Kindergartners will begin next year having mastered the sounds that letters make, and some are reading, she said. Teachers expect next year's first- and second-graders to be better prepared, and therefore able to learn to read more proficiently.
Teachers say their main concern about the new reading program is that this year's second- graders missed the phonics they needed. Teachers began the year using first-grade materials and probably won't be able to finish the second-grade readers by the end of the year.
"We went back a little bit to move forward," said Simon-Matthews.
Now, a change in math
Principals and administrators are also concerned that if a school board plan to buy new math textbooks for kindergarten through eighth grade is approved, elementary school teachers may feel overwhelmed by having to introduce two programs in two years.
Some administrators have argued that the school system ought to put more emphasis on reading and give teachers another year to become proficient in teaching phonics before moving ahead with math.
In the city's 19 lowest-performing schools, the math textbook changes will be delayed to continue the focus on reading, says Betty Morgan, chief academic officer.
The remaining elementary teachers will be trained this summer.
"We have some dismal math scores," she said. "We cannot afford to wait."
She believes teachers may be worried now but will be able to handle the change.
Morgan says the success of the Open Court and Houghton Mifflin series will not only produce better readers, but give teachers more confidence in their teaching skills.
Simon-Matthews at Ashburton and Mass-Soltz at King teach very different groups of students, but the two have seen similar results.
Ashburton's pupils come from a middle-class neighborhood, while 87 percent of the King pupils qualify for free or reduced-price meals.

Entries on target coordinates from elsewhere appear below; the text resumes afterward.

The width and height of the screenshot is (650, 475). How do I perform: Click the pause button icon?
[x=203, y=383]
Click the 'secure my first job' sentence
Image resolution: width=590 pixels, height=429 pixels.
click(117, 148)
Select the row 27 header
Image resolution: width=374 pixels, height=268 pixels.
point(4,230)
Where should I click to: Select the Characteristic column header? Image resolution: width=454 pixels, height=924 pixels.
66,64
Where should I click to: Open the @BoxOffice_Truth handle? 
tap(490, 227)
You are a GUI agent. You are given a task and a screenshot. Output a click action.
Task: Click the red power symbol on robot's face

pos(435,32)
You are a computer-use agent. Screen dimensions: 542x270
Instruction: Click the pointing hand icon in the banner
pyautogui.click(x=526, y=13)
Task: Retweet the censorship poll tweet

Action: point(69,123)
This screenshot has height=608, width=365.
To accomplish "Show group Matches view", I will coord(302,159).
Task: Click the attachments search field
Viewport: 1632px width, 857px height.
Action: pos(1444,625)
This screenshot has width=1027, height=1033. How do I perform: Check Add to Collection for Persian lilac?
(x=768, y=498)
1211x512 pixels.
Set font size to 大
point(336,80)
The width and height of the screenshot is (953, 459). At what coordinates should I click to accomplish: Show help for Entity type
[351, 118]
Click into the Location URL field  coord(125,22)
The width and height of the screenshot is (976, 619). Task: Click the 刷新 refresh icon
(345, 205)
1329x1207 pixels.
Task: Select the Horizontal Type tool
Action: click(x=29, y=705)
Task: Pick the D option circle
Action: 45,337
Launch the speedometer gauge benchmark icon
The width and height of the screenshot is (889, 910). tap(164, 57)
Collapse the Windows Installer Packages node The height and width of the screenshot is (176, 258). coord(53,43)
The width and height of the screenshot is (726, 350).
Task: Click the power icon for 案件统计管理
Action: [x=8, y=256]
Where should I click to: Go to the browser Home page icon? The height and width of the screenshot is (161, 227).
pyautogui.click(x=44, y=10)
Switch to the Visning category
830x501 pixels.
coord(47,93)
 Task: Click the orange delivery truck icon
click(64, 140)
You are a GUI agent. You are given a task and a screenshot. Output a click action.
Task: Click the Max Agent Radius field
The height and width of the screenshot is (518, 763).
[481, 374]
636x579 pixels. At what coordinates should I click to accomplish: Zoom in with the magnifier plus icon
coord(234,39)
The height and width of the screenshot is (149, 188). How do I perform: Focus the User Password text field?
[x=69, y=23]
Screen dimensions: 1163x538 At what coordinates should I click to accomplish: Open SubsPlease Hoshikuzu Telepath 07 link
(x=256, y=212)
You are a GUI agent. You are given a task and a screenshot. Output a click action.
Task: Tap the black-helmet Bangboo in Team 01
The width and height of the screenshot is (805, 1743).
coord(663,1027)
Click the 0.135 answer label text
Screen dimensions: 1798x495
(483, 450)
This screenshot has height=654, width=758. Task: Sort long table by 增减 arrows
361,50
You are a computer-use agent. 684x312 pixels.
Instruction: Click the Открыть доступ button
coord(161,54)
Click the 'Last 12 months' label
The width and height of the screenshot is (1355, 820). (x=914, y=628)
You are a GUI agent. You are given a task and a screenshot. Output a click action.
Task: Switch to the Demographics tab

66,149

Simon-Matthews' second-graders were squirming in their seats and barely able to concentrate in October. While some were reading easily, others could read only haltingly or barely at all.
Last week, the class was able to hold a conversation about bravery, discussing what it meant to stand up for yourself or for others. Most children could write several coherent sentences expressing their views, using words as sophisticated as "betrayed."
Measuring improvement
Simon-Matthews believes the program has allowed her to give her top students work that stretches them -- giving her the time to work with the children who need more help.
Mass-Soltz said she used to dread weekly spelling tests because students usually performed so poorly. Now, the tests she posts have 100s written across the top.
Last year, children at King Elementary ended first grade reading eight months behind, or on the same level the average student reads in October of the first grade, according to standardized test scores. But Mass-Soltz believes only four of her 20 children this year are struggling to read.
Part of the teachers' enthusiasm is based on their belief that the school system, having spent so much money on textbooks, will stick to its promise to keep the reading program in place for five years. That gives teachers, who are weary of constant change, a reason to commit themselves to the new approach.
Principals said Open Court and the Houghton Mifflin series have produced results, although they are most enthusiastic about the changes they have seen in the early grades with Open Court.
At Bentalou Elementary School, where Houghton Mifflin is being used, Principal Mary Ann Winterling says her third-, fourth- and fifth-grade teachers "are seeing progress, but we are not seeing as much progress as Open Court."
"I am extremely pleased," she says. The children in kindergarten through second grade "aren't reading on grade level, but they are moving toward it faster."